## Task instructions
Put all of the following entries into a numbered list, leaving out the blank lines.

## Provided entries
▼

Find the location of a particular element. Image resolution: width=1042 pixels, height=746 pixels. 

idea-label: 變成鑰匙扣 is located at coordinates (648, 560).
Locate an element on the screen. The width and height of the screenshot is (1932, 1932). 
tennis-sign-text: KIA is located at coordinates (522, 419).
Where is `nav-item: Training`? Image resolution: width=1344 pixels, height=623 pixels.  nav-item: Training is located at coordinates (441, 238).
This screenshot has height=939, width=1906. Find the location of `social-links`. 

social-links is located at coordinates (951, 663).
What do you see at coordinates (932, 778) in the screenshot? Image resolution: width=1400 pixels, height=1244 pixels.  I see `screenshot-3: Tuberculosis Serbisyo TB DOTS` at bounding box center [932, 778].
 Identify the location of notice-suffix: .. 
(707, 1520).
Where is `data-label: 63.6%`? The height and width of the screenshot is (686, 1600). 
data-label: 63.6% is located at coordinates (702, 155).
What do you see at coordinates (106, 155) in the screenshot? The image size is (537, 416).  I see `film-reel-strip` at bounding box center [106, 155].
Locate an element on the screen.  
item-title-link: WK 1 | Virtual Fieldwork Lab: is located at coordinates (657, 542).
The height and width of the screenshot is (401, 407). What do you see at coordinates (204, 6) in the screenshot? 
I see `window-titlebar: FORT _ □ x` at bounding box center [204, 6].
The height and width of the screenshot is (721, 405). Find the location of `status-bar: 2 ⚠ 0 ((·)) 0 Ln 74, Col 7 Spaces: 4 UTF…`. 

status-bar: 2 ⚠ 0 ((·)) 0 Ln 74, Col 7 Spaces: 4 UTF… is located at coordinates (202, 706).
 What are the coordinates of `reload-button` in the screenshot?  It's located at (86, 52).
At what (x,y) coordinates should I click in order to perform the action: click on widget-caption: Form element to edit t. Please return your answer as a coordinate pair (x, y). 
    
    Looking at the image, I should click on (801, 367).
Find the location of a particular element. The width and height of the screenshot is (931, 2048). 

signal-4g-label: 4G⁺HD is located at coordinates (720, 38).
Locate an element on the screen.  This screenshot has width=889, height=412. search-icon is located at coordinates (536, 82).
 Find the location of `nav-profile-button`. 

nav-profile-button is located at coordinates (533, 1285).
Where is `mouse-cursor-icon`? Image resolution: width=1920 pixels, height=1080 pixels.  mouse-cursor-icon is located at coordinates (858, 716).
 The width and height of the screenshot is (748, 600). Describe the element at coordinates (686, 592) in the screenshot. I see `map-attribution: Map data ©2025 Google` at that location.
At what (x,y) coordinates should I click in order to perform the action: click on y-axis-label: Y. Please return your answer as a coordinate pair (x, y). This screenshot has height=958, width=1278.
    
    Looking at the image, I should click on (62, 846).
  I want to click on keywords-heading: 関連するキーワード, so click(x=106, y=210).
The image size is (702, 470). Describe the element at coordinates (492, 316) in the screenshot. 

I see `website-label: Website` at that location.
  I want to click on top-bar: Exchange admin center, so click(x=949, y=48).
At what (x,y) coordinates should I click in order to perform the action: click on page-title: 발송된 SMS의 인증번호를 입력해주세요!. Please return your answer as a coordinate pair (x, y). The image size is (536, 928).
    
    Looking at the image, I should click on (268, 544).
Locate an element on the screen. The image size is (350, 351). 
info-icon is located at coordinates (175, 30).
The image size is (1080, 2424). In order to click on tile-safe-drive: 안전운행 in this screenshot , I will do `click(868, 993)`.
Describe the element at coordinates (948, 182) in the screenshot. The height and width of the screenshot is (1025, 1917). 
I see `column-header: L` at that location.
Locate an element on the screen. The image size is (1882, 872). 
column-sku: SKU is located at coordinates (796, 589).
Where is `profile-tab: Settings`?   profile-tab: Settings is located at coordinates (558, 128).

▲

## Task response
1. Find the location of a particular element. Image resolution: width=1042 pixels, height=746 pixels. 
2. idea-label: 變成鑰匙扣 is located at coordinates (648, 560).
3. Locate an element on the screen. The width and height of the screenshot is (1932, 1932). 
4. tennis-sign-text: KIA is located at coordinates (522, 419).
5. Where is `nav-item: Training`? Image resolution: width=1344 pixels, height=623 pixels.  nav-item: Training is located at coordinates (441, 238).
6. This screenshot has height=939, width=1906. Find the location of `social-links`. 
7. social-links is located at coordinates (951, 663).
8. What do you see at coordinates (932, 778) in the screenshot? Image resolution: width=1400 pixels, height=1244 pixels.  I see `screenshot-3: Tuberculosis Serbisyo TB DOTS` at bounding box center [932, 778].
9.  Identify the location of notice-suffix: .. 
10. (707, 1520).
11. Where is `data-label: 63.6%`? The height and width of the screenshot is (686, 1600). 
12. data-label: 63.6% is located at coordinates (702, 155).
13. What do you see at coordinates (106, 155) in the screenshot? The image size is (537, 416).  I see `film-reel-strip` at bounding box center [106, 155].
14. Locate an element on the screen.  
15. item-title-link: WK 1 | Virtual Fieldwork Lab: is located at coordinates (657, 542).
16. The height and width of the screenshot is (401, 407). What do you see at coordinates (204, 6) in the screenshot? 
17. I see `window-titlebar: FORT _ □ x` at bounding box center [204, 6].
18. The height and width of the screenshot is (721, 405). Find the location of `status-bar: 2 ⚠ 0 ((·)) 0 Ln 74, Col 7 Spaces: 4 UTF…`. 
19. status-bar: 2 ⚠ 0 ((·)) 0 Ln 74, Col 7 Spaces: 4 UTF… is located at coordinates (202, 706).
20.  What are the coordinates of `reload-button` in the screenshot?  It's located at (86, 52).
21. At what (x,y) coordinates should I click in order to perform the action: click on widget-caption: Form element to edit t. Please return your answer as a coordinate pair (x, y). 
22.     Looking at the image, I should click on (801, 367).
23. Find the location of a particular element. The width and height of the screenshot is (931, 2048). 
24. signal-4g-label: 4G⁺HD is located at coordinates (720, 38).
25. Locate an element on the screen.  This screenshot has width=889, height=412. search-icon is located at coordinates (536, 82).
26.  Find the location of `nav-profile-button`. 
27. nav-profile-button is located at coordinates (533, 1285).
28. Where is `mouse-cursor-icon`? Image resolution: width=1920 pixels, height=1080 pixels.  mouse-cursor-icon is located at coordinates (858, 716).
29.  The width and height of the screenshot is (748, 600). Describe the element at coordinates (686, 592) in the screenshot. I see `map-attribution: Map data ©2025 Google` at that location.
30. At what (x,y) coordinates should I click in order to perform the action: click on y-axis-label: Y. Please return your answer as a coordinate pair (x, y). This screenshot has height=958, width=1278.
31.     Looking at the image, I should click on (62, 846).
32.   I want to click on keywords-heading: 関連するキーワード, so click(x=106, y=210).
33. The image size is (702, 470). Describe the element at coordinates (492, 316) in the screenshot. 
34. I see `website-label: Website` at that location.
35.   I want to click on top-bar: Exchange admin center, so click(x=949, y=48).
36. At what (x,y) coordinates should I click in order to perform the action: click on page-title: 발송된 SMS의 인증번호를 입력해주세요!. Please return your answer as a coordinate pair (x, y). The image size is (536, 928).
37.     Looking at the image, I should click on (268, 544).
38. Locate an element on the screen. The image size is (350, 351). 
39. info-icon is located at coordinates (175, 30).
40. The image size is (1080, 2424). In order to click on tile-safe-drive: 안전운행 in this screenshot , I will do `click(868, 993)`.
41. Describe the element at coordinates (948, 182) in the screenshot. The height and width of the screenshot is (1025, 1917). 
42. I see `column-header: L` at that location.
43. Locate an element on the screen. The image size is (1882, 872). 
44. column-sku: SKU is located at coordinates (796, 589).
45. Where is `profile-tab: Settings`?   profile-tab: Settings is located at coordinates (558, 128).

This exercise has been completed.